- [PROBLEM STATEMENT]:
Scan the records for the word "checkbox". Copy each line that includes it.

▼

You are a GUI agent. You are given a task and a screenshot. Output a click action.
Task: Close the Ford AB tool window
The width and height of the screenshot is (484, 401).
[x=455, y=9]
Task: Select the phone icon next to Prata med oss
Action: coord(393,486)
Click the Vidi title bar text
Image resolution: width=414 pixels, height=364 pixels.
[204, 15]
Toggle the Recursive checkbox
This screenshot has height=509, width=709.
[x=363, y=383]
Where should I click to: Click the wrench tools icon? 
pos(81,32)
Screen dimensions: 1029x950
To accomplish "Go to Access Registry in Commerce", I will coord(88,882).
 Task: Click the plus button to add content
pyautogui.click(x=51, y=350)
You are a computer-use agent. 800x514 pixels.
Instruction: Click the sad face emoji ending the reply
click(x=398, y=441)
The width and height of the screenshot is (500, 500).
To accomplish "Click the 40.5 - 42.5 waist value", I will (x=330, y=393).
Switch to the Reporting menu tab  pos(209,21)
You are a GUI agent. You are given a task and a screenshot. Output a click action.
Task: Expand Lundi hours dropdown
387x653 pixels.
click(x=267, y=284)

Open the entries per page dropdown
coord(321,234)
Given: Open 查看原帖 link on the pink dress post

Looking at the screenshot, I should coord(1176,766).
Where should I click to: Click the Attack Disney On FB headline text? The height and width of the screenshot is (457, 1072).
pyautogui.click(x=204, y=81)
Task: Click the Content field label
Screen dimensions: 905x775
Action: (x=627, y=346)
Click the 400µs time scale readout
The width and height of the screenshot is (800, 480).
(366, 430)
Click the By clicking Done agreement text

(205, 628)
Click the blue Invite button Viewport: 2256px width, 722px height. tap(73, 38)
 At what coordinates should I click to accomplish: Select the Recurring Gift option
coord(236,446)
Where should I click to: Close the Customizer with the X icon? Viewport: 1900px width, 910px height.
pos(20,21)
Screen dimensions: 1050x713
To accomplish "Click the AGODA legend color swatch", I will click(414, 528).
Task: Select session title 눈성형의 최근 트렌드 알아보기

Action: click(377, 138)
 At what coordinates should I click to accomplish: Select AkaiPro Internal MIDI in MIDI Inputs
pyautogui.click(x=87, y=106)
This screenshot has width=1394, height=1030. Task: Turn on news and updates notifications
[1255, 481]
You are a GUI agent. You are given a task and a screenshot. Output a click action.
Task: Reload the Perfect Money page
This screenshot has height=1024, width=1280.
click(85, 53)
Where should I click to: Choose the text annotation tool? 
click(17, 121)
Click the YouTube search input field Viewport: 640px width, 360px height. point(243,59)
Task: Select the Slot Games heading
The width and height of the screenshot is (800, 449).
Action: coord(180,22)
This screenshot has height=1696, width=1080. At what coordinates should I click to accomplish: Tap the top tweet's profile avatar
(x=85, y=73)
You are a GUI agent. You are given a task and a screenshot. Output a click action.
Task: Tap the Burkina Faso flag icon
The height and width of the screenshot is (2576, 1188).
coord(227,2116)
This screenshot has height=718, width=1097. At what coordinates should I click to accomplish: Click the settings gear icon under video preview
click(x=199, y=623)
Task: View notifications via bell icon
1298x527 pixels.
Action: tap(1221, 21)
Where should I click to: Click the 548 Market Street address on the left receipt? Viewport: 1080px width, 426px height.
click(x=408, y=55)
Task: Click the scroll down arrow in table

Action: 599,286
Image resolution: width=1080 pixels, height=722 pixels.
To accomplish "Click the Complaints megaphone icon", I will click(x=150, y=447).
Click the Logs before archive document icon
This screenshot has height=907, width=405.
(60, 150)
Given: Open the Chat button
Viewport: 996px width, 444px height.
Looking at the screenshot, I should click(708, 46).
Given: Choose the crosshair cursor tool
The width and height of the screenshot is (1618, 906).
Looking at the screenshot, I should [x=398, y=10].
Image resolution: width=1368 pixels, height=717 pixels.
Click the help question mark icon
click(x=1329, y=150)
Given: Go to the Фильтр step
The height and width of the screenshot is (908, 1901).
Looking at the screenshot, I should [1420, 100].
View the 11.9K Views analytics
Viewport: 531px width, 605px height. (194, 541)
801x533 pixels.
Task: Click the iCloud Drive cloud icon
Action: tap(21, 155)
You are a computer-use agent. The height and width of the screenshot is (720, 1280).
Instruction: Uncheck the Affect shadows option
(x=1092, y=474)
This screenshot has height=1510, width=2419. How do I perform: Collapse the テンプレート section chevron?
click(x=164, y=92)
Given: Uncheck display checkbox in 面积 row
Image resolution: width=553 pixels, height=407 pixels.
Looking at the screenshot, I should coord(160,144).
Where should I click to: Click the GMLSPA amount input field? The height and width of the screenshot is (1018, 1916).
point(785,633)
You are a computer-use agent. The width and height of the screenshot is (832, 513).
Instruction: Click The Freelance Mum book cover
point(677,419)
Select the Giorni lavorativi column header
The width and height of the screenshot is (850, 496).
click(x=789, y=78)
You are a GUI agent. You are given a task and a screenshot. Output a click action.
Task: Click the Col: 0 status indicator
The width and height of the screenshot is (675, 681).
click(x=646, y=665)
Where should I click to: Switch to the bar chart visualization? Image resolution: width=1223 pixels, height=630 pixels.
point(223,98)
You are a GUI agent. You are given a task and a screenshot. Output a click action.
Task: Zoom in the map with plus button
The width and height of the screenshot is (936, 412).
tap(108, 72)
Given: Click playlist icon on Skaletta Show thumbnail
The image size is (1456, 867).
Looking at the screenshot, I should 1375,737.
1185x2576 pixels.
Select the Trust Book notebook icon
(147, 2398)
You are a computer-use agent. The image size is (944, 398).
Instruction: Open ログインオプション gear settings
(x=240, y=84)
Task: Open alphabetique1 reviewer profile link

▲

- [TASK SOLUTION]:
Toggle the Recursive checkbox
Given: Uncheck display checkbox in 面积 row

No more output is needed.